(Exercices à réaliser):
1. Répondez aux questions suivantes à partir de l'extrait sur la Journée du film de famille :
(a) Dans quel lieu et à quelle date se tiendra la Journée du film de famille ?
(b) Dans quel format Annie Hardy a-t-elle commencé à filmer ?
(c) En quelle année et dans quel pays le Center for Home Movies a-t-il lancé le Home Movie Day ?
2. Reproduisez fidèlement le passage de l'extrait sur la Journée du film de famille en commençant aux mots « Annie Hardy : Non, dans » et en vous arrêtant après les mots « aux formats réduits. ».

(Extrait du texte):
Par Mathieu Li-Goyette



Vieilles bobines, tapes poussiéreux, cassettes grincantes, il y aura de tout durant la Journée du film de famille qui se tiendra à la Cinémathèque québécoise le 24 octobre prochain. Né d'une initiative mise en branle par le Center for Home Movies, le concept est simple : un mélange de films d'archives spécialement sélectionnés et de films personnels amenés pendant la journée par le public. Ce dernier peut ainsi compter sur des professionnels pour évaluer l'état de ses matériaux, s'interroger sur les moyens de conservation à sa disposition, les projeter devant public et se questionner plus largement sur le rapport que nous entretenons avec ces images passées. À l'occasion de la 2ème édition de la Journée du film de famille, nous nous sommes entretenus avec les organisateurs de l'événement Annie Hardy et Louis Pelletier.

Panorama-cinéma : Êtes-vous de la génération des films de famille tournés en 8mm, en Super 8 ou en 16mm ?
 
Annie Hardy : Non, dans ma famille, c’est moi qui ai débuté la tradition de filmer et c’était en Hi8, quand j’étais adolescente.
 
Louis Pelletier : Moi non plus. Mon père, qui est photographe amateur, a tourné en 8 mm et Super 8 pendant son adolescence et ses études au Cégep. Il a toutefois perdu patience avec ces formats – qu’il trouvait trop capricieux et fragiles – à peu près au moment de ma naissance. Le dernier qu’il a tourné est une vue de moi bébé jouant avec le chat de la famille. Je n’ai vu ces films que tout récemment.
 
Panorama-cinéma : Quand en avez-vous vu pour la première fois ?
 
Louis Pelletier : Il n’y a pas si longtemps – il y a peut-être six ou sept ans, quand mes recherches pour le projet d’Archives canadiennes du film éducatif, industriel et de commande m’ont amené à m’intéresser à la production 16 mm et aux formats réduits.
 
Annie Hardy : Je me rappelle d’en avoir d’abord vu ici et là dans des documentaires, des films de fiction, des films expérimentaux, brefs, intégrés dans d’autres types de films. Déjà, ça avait piqué ma curiosité, j’en voulais plus. Puis, il y a quelques années, alors que l’ère du web 2.0 en était encore à ses débuts, j’ai commencé à m’intéresser au cinéma amateur sur le web, et bientôt mon intérêt s’est élargi au cinéma non-professionnel de toutes les époques.
 
Panorama-cinéma :  Comment avez-vous eu l'idée d'organiser la Journée du film de famille ? Est-ce une initiative montréalaise ?
 
Annie Hardy : Le Home Movie Day a été lancé par le Center for Home Movies en 2002 aux États-Unis. L’événement a connu un grand succès et des journées du film de famille sont maintenant organisées à la mi-octobre de chaque année dans plusieurs pays. J’ai tout de suite eu envie d’organiser une version montréalaise de l’événement quand j’en ai entendu parler, et Louis aussi.

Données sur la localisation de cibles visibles

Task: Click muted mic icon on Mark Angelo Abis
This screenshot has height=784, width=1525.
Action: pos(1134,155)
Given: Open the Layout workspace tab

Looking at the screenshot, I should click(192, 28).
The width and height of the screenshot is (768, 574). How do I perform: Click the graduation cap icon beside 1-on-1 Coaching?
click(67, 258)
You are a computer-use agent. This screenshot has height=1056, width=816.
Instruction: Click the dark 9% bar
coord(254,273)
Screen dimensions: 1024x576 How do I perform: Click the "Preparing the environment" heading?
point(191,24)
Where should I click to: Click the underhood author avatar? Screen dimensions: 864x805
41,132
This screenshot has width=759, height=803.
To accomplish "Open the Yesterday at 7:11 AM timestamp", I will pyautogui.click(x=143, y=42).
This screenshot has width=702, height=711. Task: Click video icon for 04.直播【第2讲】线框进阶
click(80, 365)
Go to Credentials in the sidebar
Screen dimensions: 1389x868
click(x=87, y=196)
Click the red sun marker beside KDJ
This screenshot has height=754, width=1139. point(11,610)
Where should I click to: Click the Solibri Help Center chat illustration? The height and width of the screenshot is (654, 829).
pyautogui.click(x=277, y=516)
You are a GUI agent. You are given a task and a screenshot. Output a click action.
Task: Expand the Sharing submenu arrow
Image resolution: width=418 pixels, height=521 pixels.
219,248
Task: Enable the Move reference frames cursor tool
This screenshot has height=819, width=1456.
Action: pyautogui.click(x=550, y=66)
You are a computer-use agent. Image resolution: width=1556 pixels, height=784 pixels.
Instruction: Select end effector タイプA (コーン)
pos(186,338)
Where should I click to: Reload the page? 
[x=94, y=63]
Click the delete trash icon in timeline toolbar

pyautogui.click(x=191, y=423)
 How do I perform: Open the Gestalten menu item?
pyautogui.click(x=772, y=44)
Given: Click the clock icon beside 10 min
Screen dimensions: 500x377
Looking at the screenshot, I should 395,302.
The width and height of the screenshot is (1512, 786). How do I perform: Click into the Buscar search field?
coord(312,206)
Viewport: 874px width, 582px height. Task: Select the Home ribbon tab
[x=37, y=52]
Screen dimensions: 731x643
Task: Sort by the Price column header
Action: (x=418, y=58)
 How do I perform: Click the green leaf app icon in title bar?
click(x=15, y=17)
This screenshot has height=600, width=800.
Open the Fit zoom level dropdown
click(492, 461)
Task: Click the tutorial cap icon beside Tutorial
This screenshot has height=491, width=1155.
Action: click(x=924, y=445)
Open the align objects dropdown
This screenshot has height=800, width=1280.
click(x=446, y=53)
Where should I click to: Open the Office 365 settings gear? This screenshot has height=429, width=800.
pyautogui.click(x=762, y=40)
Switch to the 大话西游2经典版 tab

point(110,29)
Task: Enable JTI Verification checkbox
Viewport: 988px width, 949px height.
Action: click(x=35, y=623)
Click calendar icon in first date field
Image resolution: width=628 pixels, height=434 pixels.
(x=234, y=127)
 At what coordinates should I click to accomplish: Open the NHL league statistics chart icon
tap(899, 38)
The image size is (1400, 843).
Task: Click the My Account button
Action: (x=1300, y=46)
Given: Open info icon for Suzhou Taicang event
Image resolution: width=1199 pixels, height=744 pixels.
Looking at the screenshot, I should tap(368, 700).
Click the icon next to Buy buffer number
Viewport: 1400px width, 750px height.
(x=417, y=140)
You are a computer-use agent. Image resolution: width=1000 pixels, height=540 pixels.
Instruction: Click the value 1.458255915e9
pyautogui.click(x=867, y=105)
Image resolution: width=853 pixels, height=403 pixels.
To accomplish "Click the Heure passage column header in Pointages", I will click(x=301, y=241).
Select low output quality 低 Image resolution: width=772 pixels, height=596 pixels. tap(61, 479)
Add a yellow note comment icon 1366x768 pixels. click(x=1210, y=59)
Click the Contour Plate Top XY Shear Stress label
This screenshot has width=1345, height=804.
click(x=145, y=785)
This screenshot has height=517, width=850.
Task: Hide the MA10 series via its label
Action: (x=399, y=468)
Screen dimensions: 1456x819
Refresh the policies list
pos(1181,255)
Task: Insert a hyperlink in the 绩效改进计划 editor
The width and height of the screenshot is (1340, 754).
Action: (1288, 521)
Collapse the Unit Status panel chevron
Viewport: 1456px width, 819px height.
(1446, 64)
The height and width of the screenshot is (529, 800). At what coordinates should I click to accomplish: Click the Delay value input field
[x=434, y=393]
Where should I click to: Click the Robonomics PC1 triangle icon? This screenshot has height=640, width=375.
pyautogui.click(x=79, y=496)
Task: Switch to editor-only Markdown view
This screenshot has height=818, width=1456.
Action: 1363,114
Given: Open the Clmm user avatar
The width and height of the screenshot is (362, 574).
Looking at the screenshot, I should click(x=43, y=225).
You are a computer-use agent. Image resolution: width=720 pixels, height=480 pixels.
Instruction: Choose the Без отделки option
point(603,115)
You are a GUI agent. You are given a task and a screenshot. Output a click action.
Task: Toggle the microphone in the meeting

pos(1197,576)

(Réponses finales):
1.
(a) À la Cinémathèque québécoise, le 24 octobre.
(b) En Hi8, quand elle était adolescente.
(c) En 2002, aux États-Unis.

2.
Annie Hardy : Non, dans ma famille, c’est moi qui ai débuté la tradition de filmer et c’était en Hi8, quand j’étais adolescente.
 
Louis Pelletier : Moi non plus. Mon père, qui est photographe amateur, a tourné en 8 mm et Super 8 pendant son adolescence et ses études au Cégep. Il a toutefois perdu patience avec ces formats – qu’il trouvait trop capricieux et fragiles – à peu près au moment de ma naissance. Le dernier qu’il a tourné est une vue de moi bébé jouant avec le chat de la famille. Je n’ai vu ces films que tout récemment.
 
Panorama-cinéma : Quand en avez-vous vu pour la première fois ?
 
Louis Pelletier : Il n’y a pas si longtemps – il y a peut-être six ou sept ans, quand mes recherches pour le projet d’Archives canadiennes du film éducatif, industriel et de commande m’ont amené à m’intéresser à la production 16 mm et aux formats réduits.